Additional measures for biodiversity protection (provision of 50,000 hectares of fauna habitat zones; retention of some balga in jarrah coupes; increased protection for soil and understorey species) are welcome as is the attention now to be paid to aquatic ecosystems.

We welcome and commend the significant improvements to the conservation estate set out in the FMP. Compared to the previous FMP, an additional 300,000 ha of old growth and high conservation value forest will now be protected. The FMP also confirms that Dalgarup, near Bridgetown, for which local groups fought hard and long, is to be protected, and there are some small improvements in the indicative boundaries of some conservation reserves over what was proposed in the draft. We now expect the Government to fulfil its commitment to create 30 new national parks by gazetting them all before the next State election. However, it is unreasonable for the community to have to wait up to another 10 years before many other conservation reserves, approved in previous FMPs – some as long ago as 1987 – are finally gazetted.

While applauding the Government for greatly increasing the conservation estate in line with its election promises, we must continue to remind it that it has not fulfilled its commitments to introduce ecologically sustainable forest management and to ensure that log prices reflect the true value of our native timber.

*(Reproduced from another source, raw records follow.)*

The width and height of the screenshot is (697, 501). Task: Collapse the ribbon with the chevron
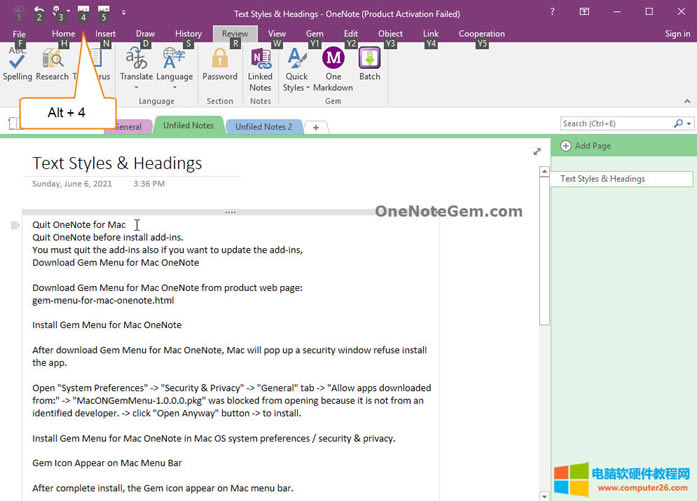coord(686,99)
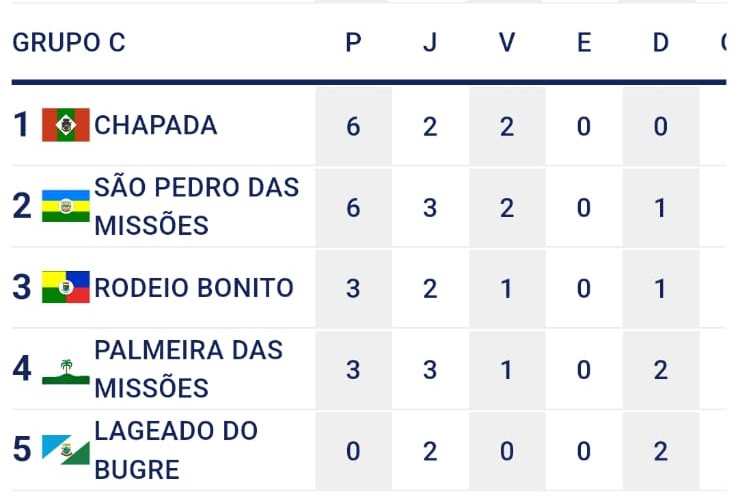Select the PALMEIRA DAS MISSÕES team name
The width and height of the screenshot is (738, 503).
(x=188, y=369)
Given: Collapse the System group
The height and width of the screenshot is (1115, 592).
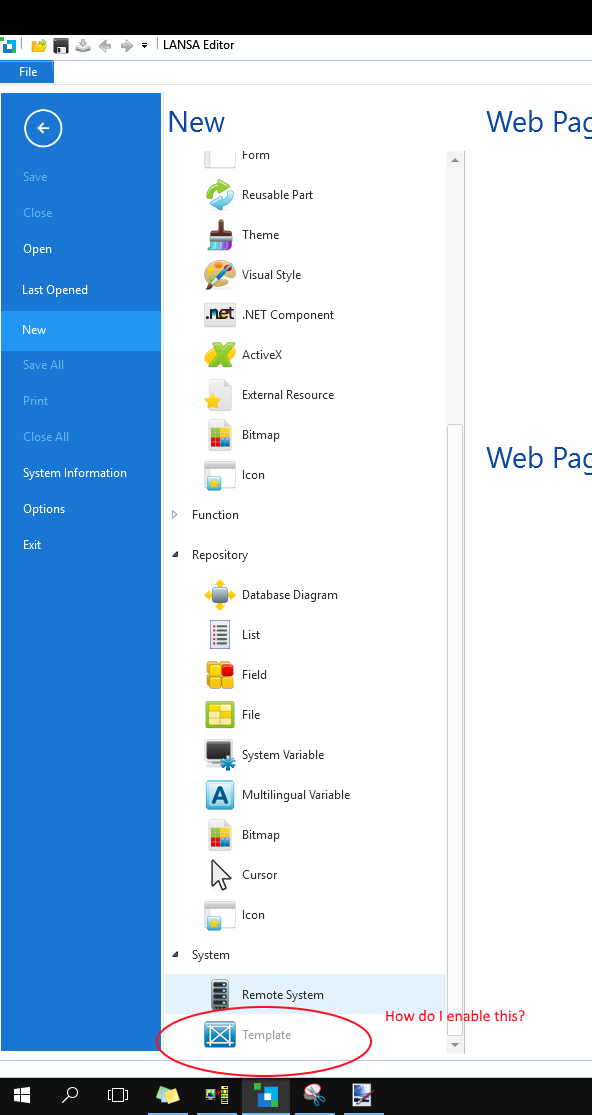Looking at the screenshot, I should (175, 955).
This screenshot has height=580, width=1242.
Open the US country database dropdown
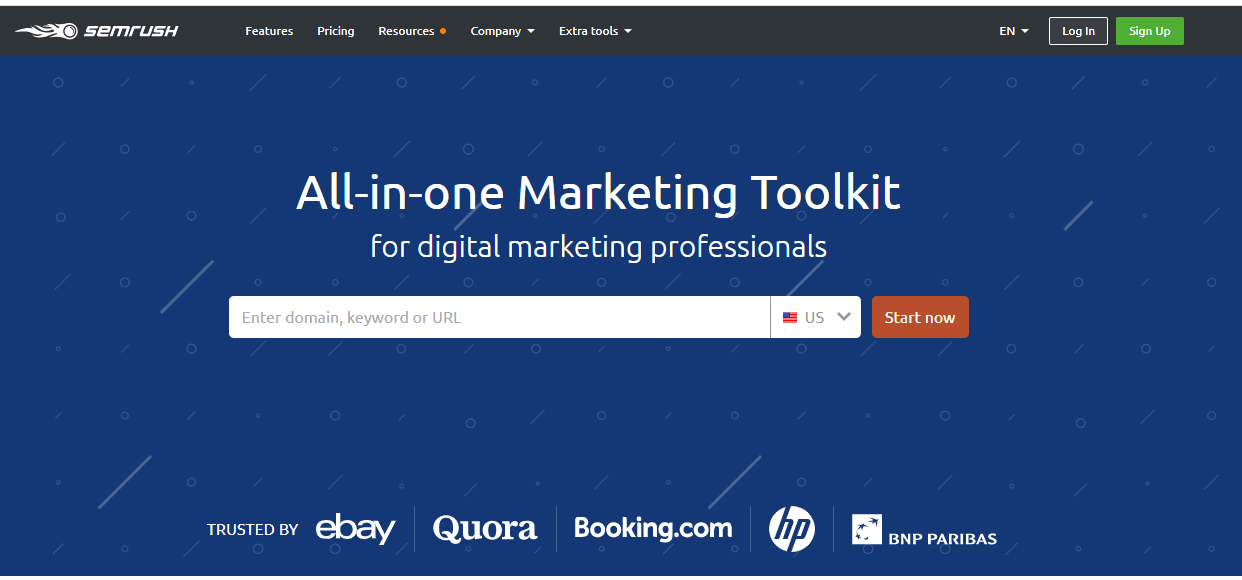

With some 180 actions to be performed within specified times; an array of complex operations to be carried out; the fauna habitat zones yet to be established; the fate of declassified old growth forest still to be determined; and auditing by the Conservation Commission likely to be inadequate, the need for community watchdogs is as great as, if not greater than, ever.

In brief, the FMP is a great improvement on previous FMPs, and the conservation estate is much bigger and better than ever before. However, despite some concessions to biodiversity protection, as things stand the State forest available for logging – more than a third of publicly owned native forest - will be exploited relentlessly and unsustainably for another 10 years.